Hi everyone,
I’m using a model quantized with Brevitas. What I can’t figure out is:
How do Concrete-ML/FINN decide the accumulator bit-width for MAC operations?
In other words:
Does Brevitas export something explicit about the accumulator precision (via the quantizer metadata / ONNX / QONNX), and Concrete-ML / FINN just read it?
Is the accumulator bit-width computed later during conversion/graph analysis?
If it’s computed internally, where in the Concrete-ML codebase does this happen, and what rule is used? (even just a pointer to the relevant function/file would be great)
Accumulator bit-widths are not chosen explicitly in Concrete-ML. Instead, we statically derive the exact accumulator range at compilation time from the integer MAC operations, and allocate the minimal safe bit-width to avoid any overflow.
That said, Concrete-ML provides the rounding_threshold_bits parameter, which controls how many least-significant bits can be rounded away after accumulation. (see Advanced features | Concrete ML) . This effectively brings the accumulator down to a smaller, fixed precision.
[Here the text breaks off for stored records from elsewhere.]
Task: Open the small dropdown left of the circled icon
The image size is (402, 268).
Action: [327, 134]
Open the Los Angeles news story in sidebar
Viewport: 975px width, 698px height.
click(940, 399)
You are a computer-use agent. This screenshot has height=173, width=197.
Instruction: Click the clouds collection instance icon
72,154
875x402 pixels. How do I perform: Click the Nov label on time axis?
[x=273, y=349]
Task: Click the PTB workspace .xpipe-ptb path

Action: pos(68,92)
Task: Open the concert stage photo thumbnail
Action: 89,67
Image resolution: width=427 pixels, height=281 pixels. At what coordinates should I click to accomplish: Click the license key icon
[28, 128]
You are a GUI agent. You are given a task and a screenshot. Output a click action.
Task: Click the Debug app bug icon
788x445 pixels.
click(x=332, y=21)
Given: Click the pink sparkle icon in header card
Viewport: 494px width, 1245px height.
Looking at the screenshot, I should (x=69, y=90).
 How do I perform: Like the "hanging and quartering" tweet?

We typically set this to 6, as it offers a good trade-off between FHE performance and model accuracy.
Thanks a lot for the clarification, that makes sense.
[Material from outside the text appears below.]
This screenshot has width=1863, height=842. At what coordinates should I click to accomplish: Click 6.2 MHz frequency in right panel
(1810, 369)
Just to double-check my understanding and make it explicit, am I correct in saying that Brevitas does not export any explicit accumulator bit-width (e.g. via ONNX metadata), but only the quantization parameters for weights and activations (bit-width, scale, signedness, etc.)?
And that, as a consequence, Concrete-ML / FINN always recompute the accumulator range internally from the integer MAC graph, rather than reading a predefined accumulator precision from Brevitas?
I just want to be sure I’m not missing some Brevitas-side hint that is consumed during conversion.